Entries from a dataset:
----

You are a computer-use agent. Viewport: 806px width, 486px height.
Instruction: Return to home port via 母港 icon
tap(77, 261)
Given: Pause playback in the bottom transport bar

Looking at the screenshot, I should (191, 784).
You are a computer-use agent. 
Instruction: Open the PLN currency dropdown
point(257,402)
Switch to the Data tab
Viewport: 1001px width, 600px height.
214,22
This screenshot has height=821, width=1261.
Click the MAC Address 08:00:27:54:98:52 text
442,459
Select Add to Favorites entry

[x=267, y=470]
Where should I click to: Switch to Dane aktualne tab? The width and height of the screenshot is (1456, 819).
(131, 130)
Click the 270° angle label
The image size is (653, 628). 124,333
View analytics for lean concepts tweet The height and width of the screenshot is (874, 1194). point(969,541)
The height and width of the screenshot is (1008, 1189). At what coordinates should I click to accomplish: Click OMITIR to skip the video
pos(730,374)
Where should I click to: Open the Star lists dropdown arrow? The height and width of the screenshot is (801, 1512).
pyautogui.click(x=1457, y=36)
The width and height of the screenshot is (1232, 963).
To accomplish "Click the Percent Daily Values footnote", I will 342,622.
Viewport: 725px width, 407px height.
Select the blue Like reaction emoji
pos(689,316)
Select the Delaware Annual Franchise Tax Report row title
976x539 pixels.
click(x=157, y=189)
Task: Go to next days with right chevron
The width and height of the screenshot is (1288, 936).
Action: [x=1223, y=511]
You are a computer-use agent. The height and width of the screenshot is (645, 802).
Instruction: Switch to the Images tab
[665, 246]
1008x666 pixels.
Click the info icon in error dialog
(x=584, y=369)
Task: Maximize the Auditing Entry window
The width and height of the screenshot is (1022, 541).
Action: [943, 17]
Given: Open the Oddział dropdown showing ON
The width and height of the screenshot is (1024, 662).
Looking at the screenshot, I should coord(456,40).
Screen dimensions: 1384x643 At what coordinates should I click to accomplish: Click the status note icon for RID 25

----

### Stated goal
Reproduce every line of this listing verbatim.

### Answer to this exercise
You are a computer-use agent. Viewport: 806px width, 486px height.
Instruction: Return to home port via 母港 icon
tap(77, 261)
Given: Pause playback in the bottom transport bar

Looking at the screenshot, I should (191, 784).
You are a computer-use agent. 
Instruction: Open the PLN currency dropdown
point(257,402)
Switch to the Data tab
Viewport: 1001px width, 600px height.
214,22
This screenshot has height=821, width=1261.
Click the MAC Address 08:00:27:54:98:52 text
442,459
Select Add to Favorites entry

[x=267, y=470]
Where should I click to: Switch to Dane aktualne tab? The width and height of the screenshot is (1456, 819).
(131, 130)
Click the 270° angle label
The image size is (653, 628). 124,333
View analytics for lean concepts tweet The height and width of the screenshot is (874, 1194). point(969,541)
The height and width of the screenshot is (1008, 1189). At what coordinates should I click to accomplish: Click OMITIR to skip the video
pos(730,374)
Where should I click to: Open the Star lists dropdown arrow? The height and width of the screenshot is (801, 1512).
pyautogui.click(x=1457, y=36)
The width and height of the screenshot is (1232, 963).
To accomplish "Click the Percent Daily Values footnote", I will 342,622.
Viewport: 725px width, 407px height.
Select the blue Like reaction emoji
pos(689,316)
Select the Delaware Annual Franchise Tax Report row title
976x539 pixels.
click(x=157, y=189)
Task: Go to next days with right chevron
The width and height of the screenshot is (1288, 936).
Action: [x=1223, y=511]
You are a computer-use agent. The height and width of the screenshot is (645, 802).
Instruction: Switch to the Images tab
[665, 246]
1008x666 pixels.
Click the info icon in error dialog
(x=584, y=369)
Task: Maximize the Auditing Entry window
The width and height of the screenshot is (1022, 541).
Action: [943, 17]
Given: Open the Oddział dropdown showing ON
The width and height of the screenshot is (1024, 662).
Looking at the screenshot, I should coord(456,40).
Screen dimensions: 1384x643 At what coordinates should I click to accomplish: Click the status note icon for RID 25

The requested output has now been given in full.